Every avenue needs to be explored to help farmers reduce their carbon footprint without cutting production, says the Irish Grain Growers Group (IGGG), a representative body for the tillage farming industry.
“A small step has been taken by Bord Bia of late to recognise the Carbon Footprint of imported soya in their carbon footprint calculator which we welcome,” they said in a statement this week.
“However it only highlights the need to push this agenda further. A clear recognition must be given to fully traceable GMO free Irish grain and legumes in order to give all Irish farmers a real positive and very doable option of reducing their carbon footprint on farm without perhaps resorting to cutting production.
“Indeed Teagasc need to provide information on the benefits of feeding native feed meal when it comes to a farmers carbon footprint and the Signposts program is an ideal avenue to explore and research this option.”
The IGGG say that farmers are already using native Irish meal get “no reward or recognition” when it comes to Carbon Credit calculation for Bord Bia.
“The question why this is the case is becoming more relevant with every passing week where routes to reduce carbon emissions are needed more than ever for farmers,” they added.
“Recent reports on the Tillage sector from Tillage Industry Ireland, the Joint Oireachtas Committee on Agriculture and Crops 2030 by Teagasc Stakeholder Group show the potential benefits of the sector.
“A few key facts at present: No tillage only farmer can apply to be part of Origin Green. This must be addressed where the sector with the lowest carbon footprint is not promoted by the state body Bord Bia.
“We import meal feed from up to 60 different countries some of which has a carbon footprint 24 times that of native Irish meal feed. We import, on average, two thirds of our meal feed requirements each year, much of which is GMO.
“With an adjustment of Land Use here in Ireland we potentially could offset a decent percentage of that figure and help reach Absolute Emission targets.
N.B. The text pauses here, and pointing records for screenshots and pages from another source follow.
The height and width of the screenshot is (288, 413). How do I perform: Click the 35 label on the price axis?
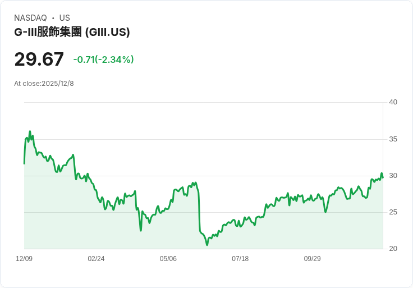(x=393, y=139)
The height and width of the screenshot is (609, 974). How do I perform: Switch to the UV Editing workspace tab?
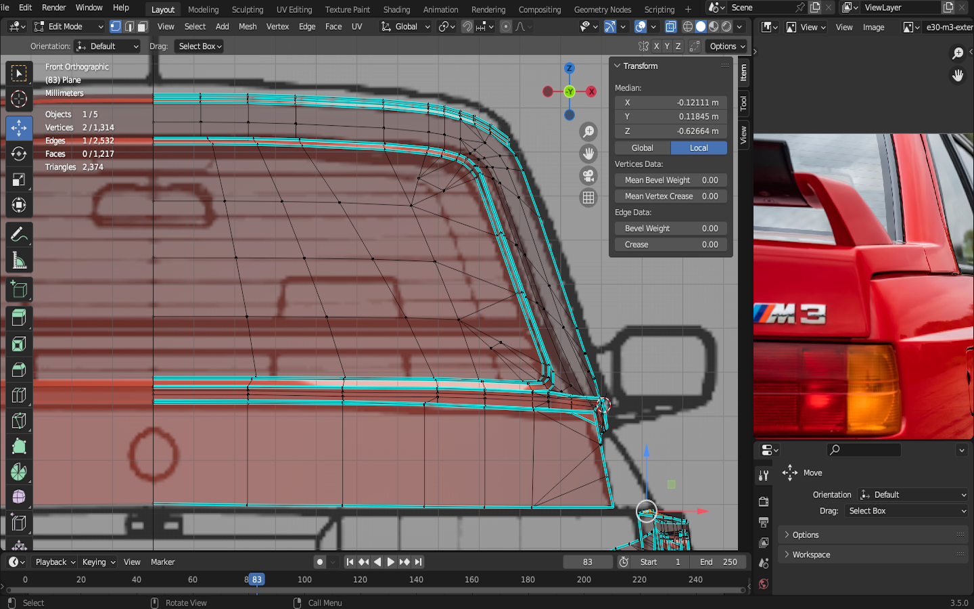point(294,9)
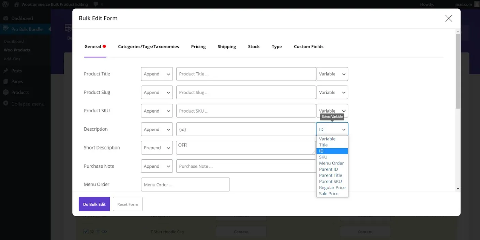Open Products using the products icon
Screen dimensions: 480x240
click(6, 92)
“We import practically all our flour needs now. We feel this figure could potentially be halved with strategic investment and commitment from supermarkets flour mills and bakers in Ireland.
“The potential of the Drinks Industry to expand significantly could offset the loss of export value that may materialise from the part cull of the national herd.”
And the group say they also have to question Bord Bia on how they can “justify having native Irish grain on a par with imports from the likes of the Mercosur countries when it comes to farm audits especially in a time when emissions now really matter?”